И он вдруг почувствовал, что либо должен рассказать ей все, либо поскорей убраться домой. До сих пор он ни одной живой душе не сказал про Шерли Эссекс — не любил откровенничать, да к тому же чувствовал, что свалял дурака. Но может быть, ему станет легче, если излить кому-нибудь душу. Так почему бы не рассказать Мэвис?

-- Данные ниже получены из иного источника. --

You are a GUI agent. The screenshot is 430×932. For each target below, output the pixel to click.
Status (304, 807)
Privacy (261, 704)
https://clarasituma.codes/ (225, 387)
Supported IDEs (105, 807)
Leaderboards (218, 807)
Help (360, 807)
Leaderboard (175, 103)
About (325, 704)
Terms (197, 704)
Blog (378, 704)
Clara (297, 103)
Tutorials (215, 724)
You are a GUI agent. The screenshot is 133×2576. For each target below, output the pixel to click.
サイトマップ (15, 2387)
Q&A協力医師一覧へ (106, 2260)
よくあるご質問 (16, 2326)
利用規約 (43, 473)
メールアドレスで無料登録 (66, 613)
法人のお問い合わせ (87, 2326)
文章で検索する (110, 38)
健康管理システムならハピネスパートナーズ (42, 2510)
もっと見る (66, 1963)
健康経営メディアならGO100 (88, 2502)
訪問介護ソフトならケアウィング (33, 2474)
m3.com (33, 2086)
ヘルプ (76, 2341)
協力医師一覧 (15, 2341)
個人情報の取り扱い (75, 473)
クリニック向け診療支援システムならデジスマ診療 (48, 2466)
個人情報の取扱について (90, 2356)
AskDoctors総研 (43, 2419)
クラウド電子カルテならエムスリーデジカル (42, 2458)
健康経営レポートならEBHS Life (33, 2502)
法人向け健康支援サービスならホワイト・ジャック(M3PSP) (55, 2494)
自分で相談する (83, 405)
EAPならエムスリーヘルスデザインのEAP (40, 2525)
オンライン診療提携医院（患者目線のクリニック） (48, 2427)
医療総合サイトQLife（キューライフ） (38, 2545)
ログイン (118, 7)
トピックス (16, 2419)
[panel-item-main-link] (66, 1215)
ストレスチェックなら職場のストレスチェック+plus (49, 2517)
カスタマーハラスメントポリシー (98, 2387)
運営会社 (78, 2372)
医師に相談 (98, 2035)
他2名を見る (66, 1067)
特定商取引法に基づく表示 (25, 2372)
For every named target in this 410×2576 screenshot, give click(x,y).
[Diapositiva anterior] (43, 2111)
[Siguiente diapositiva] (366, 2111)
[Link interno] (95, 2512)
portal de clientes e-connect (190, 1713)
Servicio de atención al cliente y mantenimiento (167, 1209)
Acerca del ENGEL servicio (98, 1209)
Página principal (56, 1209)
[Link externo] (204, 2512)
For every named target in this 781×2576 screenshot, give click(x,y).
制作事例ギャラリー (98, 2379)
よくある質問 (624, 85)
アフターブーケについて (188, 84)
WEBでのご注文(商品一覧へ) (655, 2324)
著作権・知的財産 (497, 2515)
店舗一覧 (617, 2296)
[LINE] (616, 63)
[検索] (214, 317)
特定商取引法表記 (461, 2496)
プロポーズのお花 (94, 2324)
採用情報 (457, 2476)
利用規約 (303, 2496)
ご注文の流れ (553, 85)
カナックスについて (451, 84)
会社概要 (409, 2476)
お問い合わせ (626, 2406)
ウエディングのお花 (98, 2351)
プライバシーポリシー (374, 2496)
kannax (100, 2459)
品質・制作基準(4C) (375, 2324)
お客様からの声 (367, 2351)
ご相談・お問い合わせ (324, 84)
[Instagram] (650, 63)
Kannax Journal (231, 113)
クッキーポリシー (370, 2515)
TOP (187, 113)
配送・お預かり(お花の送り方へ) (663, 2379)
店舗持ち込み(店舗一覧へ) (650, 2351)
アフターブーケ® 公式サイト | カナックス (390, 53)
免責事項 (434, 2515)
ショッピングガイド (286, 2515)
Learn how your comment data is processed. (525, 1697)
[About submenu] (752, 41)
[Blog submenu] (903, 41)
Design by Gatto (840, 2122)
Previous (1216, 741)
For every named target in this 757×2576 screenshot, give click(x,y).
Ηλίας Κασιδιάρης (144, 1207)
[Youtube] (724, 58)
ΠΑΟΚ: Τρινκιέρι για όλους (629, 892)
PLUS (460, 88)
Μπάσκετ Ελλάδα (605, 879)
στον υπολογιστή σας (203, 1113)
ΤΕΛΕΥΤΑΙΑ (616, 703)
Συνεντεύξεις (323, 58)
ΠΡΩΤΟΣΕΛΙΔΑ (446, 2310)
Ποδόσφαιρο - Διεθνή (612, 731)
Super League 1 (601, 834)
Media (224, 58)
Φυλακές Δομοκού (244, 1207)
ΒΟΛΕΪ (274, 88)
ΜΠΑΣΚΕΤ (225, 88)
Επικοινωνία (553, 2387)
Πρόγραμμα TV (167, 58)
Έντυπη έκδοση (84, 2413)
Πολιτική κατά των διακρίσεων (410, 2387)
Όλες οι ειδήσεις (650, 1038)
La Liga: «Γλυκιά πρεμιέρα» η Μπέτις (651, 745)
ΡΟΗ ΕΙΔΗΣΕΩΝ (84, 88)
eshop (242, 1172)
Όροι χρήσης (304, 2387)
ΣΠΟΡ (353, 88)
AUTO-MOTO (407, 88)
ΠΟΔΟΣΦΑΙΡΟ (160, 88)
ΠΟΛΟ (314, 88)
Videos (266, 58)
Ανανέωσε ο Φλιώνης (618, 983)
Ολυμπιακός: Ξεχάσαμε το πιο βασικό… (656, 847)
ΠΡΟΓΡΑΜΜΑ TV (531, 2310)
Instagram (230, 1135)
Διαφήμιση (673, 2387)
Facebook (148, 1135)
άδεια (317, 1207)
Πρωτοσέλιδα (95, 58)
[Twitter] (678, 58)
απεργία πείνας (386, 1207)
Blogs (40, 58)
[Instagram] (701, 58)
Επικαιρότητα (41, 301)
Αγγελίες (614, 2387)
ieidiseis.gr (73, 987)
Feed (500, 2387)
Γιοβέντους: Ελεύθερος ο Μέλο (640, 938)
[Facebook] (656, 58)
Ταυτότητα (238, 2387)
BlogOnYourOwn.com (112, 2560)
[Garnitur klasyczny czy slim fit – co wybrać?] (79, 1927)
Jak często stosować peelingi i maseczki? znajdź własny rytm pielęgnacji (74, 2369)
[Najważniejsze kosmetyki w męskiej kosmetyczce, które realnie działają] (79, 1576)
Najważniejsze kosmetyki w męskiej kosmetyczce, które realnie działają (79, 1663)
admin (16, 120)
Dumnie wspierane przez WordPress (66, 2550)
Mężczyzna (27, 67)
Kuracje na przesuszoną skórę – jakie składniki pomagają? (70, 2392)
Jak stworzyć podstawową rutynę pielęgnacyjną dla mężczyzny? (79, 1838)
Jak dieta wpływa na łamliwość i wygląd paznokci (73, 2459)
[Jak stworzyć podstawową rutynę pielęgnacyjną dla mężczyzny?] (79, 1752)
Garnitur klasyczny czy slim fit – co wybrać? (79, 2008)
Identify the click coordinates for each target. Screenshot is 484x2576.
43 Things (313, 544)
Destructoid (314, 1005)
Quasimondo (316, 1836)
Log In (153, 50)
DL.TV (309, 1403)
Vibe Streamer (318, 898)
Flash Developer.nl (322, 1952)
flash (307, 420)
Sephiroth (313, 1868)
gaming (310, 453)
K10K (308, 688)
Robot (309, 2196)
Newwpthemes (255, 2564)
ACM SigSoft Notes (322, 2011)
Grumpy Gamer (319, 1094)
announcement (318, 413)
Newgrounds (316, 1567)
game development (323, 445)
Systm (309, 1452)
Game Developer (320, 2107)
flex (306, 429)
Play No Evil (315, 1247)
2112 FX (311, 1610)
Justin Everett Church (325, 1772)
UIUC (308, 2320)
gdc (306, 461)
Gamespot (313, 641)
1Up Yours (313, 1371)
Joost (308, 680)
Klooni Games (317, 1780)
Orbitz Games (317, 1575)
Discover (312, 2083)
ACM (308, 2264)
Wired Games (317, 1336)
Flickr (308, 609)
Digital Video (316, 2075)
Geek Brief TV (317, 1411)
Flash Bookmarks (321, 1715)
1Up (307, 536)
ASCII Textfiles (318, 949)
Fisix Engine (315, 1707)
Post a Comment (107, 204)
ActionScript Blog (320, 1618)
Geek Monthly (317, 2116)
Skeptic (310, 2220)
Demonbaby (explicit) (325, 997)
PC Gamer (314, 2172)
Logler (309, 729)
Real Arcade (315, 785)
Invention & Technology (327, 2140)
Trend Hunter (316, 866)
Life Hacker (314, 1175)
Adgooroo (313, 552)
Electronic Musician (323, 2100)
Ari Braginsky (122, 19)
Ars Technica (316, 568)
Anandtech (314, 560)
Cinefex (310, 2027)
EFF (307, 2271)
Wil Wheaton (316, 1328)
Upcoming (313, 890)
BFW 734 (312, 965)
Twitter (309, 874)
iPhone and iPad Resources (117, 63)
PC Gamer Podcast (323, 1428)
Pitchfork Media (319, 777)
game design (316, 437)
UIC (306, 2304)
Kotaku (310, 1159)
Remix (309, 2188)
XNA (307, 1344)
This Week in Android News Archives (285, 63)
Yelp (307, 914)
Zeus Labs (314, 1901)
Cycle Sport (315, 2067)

— Ну, что ж ты? — сказала она, видя, что он колеблется. — Забудь свою шотландскую гордость, Стратеррик! Ну, выкладывай же, мой дорогой.
— Понимаешь, лапочка, вся штука в том, что я свалял ужасного дурака. Бросился очертя голову в пропасть, влюбился в девчонку из предместья, более чем вдвое младше меня. — И хотя сэр Майкл сильно подвыпил, тем не менее он обстоятельно рассказал про Шерли, не пропустив или, вернее, не утаив ни малейшей подробности рокового посещения дома № 5 по Уинстон-авеню.